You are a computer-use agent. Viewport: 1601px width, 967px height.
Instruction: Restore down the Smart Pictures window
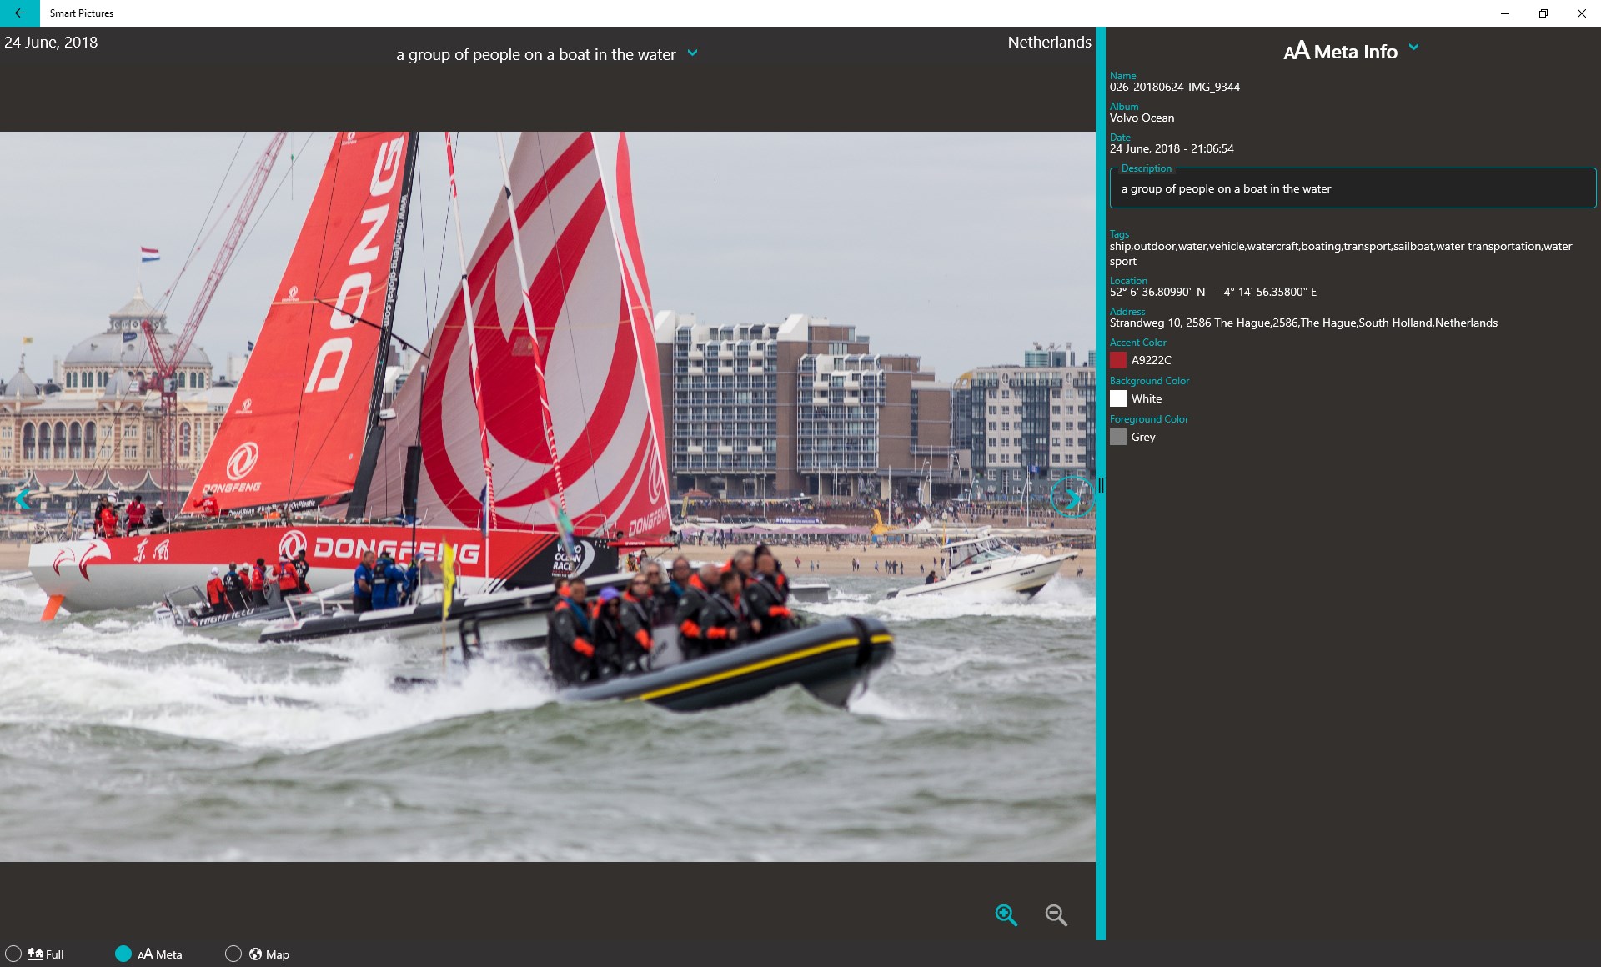(1543, 13)
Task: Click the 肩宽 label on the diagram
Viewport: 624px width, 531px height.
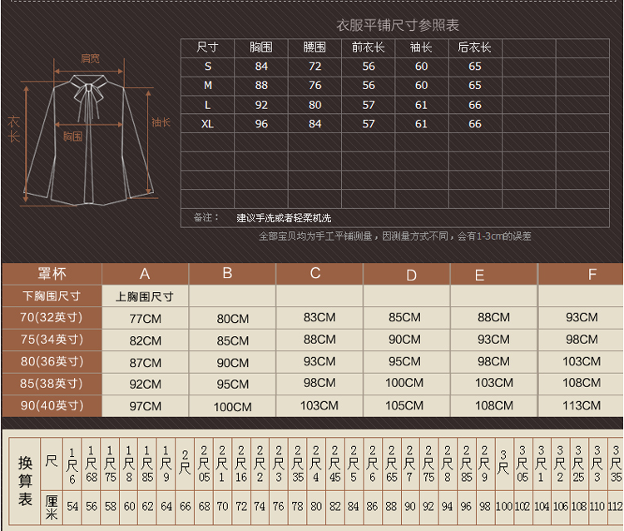Action: coord(90,58)
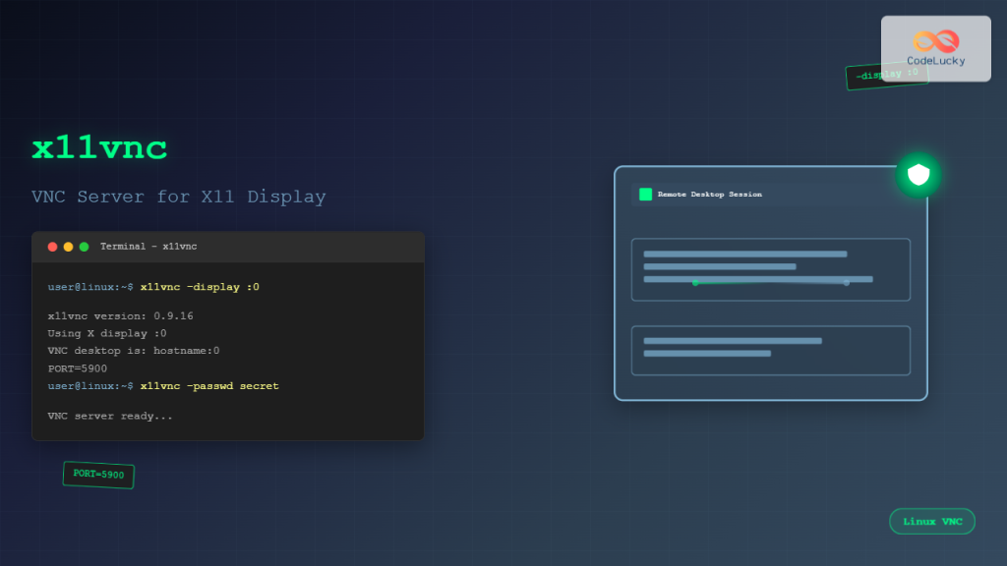Click the 'Linux VNC' button

[x=931, y=521]
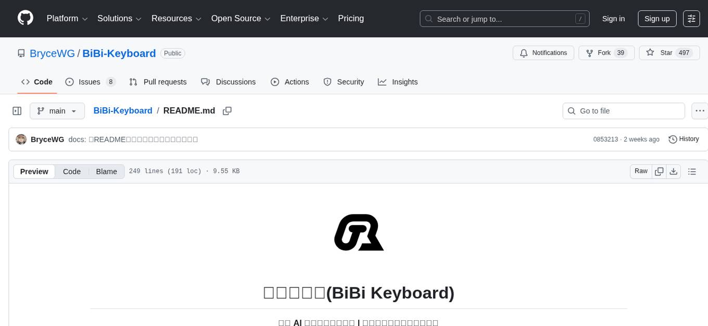The width and height of the screenshot is (708, 326).
Task: Open the commit history panel
Action: (684, 139)
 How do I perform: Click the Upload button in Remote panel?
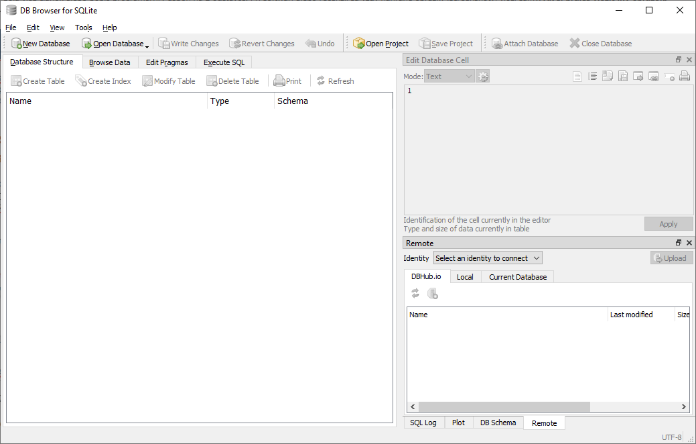click(671, 258)
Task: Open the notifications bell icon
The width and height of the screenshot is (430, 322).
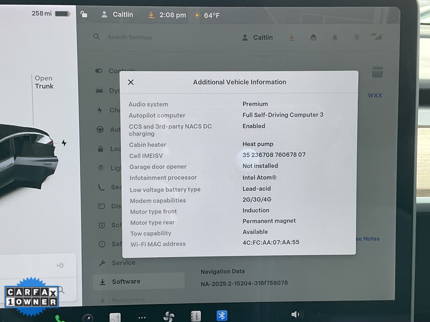Action: click(x=335, y=38)
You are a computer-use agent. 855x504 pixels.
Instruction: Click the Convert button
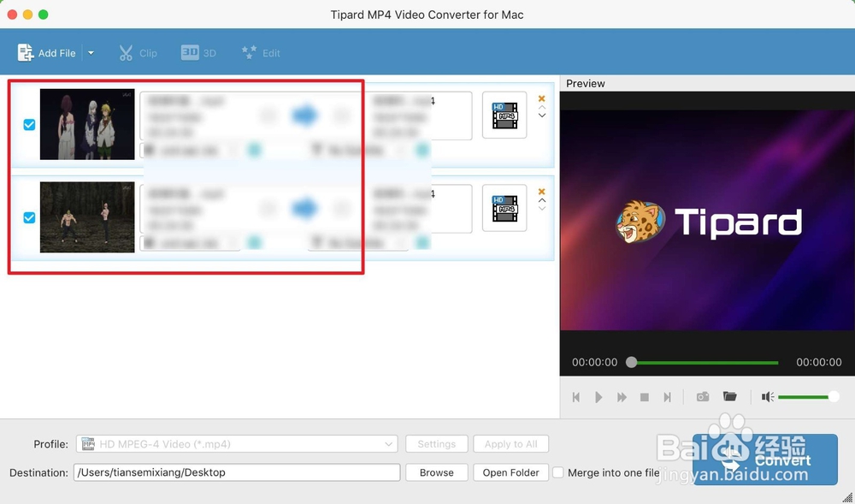coord(783,460)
----------------------------------------
## Exercise
Rewrite the lines above with every "Instruction" changed to "Command" and nothing else altered. Leave out the pictures.

## Task output
You are a computer-use agent. Viewport: 1601px width, 967px height.
Command: Restore down the Smart Pictures window
(1543, 13)
Task: Click the 肩宽 label on the diagram
Viewport: 624px width, 531px height.
Action: coord(90,58)
Click the 'Linux VNC' button

[x=931, y=521]
The width and height of the screenshot is (708, 326).
Task: Open the commit history panel
Action: (684, 139)
 How do I perform: Click the Upload button in Remote panel?
click(671, 258)
Task: Open the notifications bell icon
The width and height of the screenshot is (430, 322).
Action: click(x=335, y=38)
You are a computer-use agent. 855x504 pixels.
Command: Click the Convert button
coord(783,460)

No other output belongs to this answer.